What this task involves: Using the records below, give again exactly the lines from the line that contains "Given: Open the scripting console icon" through the line that contains "Task: Collapse the arrayField array", both ends included, and only those.

::::::::

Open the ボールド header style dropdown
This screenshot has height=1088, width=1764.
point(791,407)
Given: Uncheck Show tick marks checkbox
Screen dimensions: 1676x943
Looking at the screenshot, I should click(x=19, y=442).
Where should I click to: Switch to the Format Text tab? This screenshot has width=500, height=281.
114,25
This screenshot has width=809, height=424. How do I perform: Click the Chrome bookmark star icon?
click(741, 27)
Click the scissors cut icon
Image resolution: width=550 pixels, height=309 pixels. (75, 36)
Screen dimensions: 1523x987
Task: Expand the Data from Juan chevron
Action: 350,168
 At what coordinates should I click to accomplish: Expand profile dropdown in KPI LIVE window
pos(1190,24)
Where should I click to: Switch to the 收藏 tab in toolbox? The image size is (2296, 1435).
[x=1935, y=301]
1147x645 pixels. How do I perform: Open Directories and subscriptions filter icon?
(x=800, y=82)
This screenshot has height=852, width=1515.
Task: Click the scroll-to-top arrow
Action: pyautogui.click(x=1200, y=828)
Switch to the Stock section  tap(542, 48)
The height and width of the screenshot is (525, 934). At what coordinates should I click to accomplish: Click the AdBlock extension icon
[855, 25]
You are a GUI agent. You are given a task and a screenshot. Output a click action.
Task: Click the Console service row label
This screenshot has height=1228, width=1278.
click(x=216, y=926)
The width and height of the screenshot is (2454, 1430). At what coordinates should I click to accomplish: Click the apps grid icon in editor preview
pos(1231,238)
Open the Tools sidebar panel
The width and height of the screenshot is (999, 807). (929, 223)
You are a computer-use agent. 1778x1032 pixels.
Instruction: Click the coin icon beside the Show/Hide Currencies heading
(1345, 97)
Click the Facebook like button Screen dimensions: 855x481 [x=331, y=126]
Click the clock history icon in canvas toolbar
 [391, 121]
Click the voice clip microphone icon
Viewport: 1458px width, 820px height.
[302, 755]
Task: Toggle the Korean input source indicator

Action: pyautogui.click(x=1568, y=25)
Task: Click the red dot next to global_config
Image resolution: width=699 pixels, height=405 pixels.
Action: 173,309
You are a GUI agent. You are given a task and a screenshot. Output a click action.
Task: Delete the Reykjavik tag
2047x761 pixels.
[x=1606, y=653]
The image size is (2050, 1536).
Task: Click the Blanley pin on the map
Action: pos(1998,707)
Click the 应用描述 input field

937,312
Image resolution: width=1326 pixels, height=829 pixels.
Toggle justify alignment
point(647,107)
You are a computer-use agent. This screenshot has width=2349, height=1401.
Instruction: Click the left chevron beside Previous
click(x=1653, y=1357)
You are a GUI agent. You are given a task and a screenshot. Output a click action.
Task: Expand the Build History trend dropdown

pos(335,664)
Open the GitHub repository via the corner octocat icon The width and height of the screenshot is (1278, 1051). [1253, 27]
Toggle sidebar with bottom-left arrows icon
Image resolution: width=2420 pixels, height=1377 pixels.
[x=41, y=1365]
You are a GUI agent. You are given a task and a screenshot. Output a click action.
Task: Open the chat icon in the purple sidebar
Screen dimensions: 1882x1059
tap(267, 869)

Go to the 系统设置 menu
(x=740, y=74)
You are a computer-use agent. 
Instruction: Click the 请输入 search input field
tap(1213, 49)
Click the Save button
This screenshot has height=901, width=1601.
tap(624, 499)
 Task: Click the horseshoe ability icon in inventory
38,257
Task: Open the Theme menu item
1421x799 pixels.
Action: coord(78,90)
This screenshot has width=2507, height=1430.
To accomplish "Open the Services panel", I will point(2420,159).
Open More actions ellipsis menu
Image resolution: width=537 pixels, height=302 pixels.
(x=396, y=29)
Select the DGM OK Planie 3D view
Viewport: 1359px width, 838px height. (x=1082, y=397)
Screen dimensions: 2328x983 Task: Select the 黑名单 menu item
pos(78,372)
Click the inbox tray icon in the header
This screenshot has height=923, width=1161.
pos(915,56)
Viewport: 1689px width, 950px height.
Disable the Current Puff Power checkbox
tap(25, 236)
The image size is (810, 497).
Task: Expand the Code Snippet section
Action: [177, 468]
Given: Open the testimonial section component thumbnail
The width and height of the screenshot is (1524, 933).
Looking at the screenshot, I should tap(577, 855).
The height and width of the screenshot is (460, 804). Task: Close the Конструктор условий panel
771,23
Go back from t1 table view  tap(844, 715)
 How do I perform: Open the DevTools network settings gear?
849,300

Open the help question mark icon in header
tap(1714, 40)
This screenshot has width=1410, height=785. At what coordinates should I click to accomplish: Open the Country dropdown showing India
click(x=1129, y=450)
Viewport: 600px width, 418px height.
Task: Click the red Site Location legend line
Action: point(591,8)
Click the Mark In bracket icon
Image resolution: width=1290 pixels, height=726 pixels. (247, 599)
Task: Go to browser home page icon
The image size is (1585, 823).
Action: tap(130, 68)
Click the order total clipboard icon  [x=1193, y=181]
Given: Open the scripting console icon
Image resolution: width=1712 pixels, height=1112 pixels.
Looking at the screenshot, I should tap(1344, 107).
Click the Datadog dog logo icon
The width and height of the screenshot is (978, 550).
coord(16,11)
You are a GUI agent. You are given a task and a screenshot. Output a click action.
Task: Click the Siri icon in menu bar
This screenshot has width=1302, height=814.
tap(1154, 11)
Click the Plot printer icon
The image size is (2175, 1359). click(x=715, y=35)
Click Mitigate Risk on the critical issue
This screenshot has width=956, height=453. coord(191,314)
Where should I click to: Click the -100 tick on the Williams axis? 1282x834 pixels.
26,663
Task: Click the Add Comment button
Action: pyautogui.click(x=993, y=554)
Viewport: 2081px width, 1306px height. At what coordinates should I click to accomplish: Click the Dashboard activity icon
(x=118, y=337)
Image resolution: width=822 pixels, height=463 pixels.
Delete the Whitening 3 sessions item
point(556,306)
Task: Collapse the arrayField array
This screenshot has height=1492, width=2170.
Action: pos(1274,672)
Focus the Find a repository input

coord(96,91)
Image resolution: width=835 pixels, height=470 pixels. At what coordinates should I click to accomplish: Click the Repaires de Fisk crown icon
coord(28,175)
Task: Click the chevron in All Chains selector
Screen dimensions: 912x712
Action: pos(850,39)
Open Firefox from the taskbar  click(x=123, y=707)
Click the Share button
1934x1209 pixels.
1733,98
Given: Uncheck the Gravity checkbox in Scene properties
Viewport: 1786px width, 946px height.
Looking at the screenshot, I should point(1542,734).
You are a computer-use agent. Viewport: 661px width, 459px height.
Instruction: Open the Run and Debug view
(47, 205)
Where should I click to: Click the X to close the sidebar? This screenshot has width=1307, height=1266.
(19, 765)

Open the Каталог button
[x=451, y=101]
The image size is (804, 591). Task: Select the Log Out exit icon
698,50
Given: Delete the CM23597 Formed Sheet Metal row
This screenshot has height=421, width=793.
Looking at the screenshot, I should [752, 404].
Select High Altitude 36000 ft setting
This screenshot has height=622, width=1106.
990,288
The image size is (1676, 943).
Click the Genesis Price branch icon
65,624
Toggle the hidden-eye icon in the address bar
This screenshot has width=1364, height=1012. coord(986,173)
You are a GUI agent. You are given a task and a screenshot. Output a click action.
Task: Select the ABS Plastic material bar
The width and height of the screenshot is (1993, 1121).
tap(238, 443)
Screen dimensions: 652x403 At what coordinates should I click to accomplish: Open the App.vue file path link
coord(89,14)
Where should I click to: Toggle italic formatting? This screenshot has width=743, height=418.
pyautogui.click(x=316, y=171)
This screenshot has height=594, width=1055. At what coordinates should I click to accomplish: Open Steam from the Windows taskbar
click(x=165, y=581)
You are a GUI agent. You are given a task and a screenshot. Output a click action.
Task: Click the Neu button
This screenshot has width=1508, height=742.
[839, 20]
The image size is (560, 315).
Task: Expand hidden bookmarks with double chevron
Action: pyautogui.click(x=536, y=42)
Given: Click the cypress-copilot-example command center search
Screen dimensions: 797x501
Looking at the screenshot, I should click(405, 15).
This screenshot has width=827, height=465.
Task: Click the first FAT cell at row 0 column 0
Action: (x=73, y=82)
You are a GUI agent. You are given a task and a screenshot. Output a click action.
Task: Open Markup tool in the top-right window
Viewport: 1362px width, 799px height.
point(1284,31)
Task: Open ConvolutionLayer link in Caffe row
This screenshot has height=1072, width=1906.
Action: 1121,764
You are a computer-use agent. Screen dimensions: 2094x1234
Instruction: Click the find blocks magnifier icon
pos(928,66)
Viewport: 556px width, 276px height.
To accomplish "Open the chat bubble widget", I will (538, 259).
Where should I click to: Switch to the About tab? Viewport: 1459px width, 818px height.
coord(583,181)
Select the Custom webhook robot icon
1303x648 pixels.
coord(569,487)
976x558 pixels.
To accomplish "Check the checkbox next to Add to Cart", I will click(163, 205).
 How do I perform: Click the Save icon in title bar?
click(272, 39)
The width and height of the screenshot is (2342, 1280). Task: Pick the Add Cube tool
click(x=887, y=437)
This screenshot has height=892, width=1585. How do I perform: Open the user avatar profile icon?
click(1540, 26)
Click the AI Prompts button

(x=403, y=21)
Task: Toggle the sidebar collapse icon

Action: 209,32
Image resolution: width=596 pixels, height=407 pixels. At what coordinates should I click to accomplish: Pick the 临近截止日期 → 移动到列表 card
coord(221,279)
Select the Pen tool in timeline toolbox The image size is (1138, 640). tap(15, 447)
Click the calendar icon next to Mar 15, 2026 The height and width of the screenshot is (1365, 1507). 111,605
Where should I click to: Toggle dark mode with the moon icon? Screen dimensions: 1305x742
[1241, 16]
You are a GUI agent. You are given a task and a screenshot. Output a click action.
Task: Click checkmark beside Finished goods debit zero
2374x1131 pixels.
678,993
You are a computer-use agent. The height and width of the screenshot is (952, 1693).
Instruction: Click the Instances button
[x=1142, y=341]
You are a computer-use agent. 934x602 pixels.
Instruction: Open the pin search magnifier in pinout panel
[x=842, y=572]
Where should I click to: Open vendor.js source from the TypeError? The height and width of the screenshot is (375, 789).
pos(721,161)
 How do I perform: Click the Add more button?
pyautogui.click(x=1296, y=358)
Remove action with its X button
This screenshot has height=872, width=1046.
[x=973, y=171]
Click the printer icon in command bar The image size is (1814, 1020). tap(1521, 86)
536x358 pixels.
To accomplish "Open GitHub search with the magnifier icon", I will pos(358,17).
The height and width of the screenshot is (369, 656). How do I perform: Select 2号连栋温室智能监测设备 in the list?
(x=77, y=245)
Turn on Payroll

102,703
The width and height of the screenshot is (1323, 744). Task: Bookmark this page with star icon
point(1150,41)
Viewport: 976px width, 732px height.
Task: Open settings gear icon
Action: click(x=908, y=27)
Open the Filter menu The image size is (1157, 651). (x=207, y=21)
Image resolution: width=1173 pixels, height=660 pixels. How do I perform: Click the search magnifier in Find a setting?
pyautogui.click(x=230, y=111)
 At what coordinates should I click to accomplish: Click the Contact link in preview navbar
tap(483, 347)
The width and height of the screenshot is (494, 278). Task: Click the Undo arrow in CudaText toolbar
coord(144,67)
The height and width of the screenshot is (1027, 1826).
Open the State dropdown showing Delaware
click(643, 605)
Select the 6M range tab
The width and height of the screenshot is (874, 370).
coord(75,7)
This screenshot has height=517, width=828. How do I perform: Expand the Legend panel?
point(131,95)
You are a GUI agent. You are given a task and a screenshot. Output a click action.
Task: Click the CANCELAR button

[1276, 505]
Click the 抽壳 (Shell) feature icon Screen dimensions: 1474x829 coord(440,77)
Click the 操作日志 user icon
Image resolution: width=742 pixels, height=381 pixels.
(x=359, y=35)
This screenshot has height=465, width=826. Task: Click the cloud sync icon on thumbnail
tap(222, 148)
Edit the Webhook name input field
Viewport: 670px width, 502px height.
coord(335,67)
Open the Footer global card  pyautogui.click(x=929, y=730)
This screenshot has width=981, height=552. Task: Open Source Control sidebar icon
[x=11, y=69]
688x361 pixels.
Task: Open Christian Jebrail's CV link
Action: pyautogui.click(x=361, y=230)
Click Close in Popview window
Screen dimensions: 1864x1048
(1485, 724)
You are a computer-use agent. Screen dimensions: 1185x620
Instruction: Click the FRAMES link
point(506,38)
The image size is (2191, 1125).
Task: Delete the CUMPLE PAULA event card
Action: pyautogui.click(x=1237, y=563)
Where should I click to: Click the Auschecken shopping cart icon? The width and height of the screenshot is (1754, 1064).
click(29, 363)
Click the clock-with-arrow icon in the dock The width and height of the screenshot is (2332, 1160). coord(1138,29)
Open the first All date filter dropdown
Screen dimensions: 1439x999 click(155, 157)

::::::::

Result of this exercise:
Given: Open the scripting console icon
Image resolution: width=1712 pixels, height=1112 pixels.
Looking at the screenshot, I should tap(1344, 107).
Click the Datadog dog logo icon
The width and height of the screenshot is (978, 550).
coord(16,11)
You are a GUI agent. You are given a task and a screenshot. Output a click action.
Task: Click the Siri icon in menu bar
This screenshot has width=1302, height=814.
tap(1154, 11)
Click the Plot printer icon
The image size is (2175, 1359). click(x=715, y=35)
Click Mitigate Risk on the critical issue
This screenshot has width=956, height=453. coord(191,314)
Where should I click to: Click the -100 tick on the Williams axis? 1282x834 pixels.
26,663
Task: Click the Add Comment button
Action: pyautogui.click(x=993, y=554)
Viewport: 2081px width, 1306px height. At what coordinates should I click to accomplish: Click the Dashboard activity icon
(x=118, y=337)
Image resolution: width=822 pixels, height=463 pixels.
Delete the Whitening 3 sessions item
point(556,306)
Task: Collapse the arrayField array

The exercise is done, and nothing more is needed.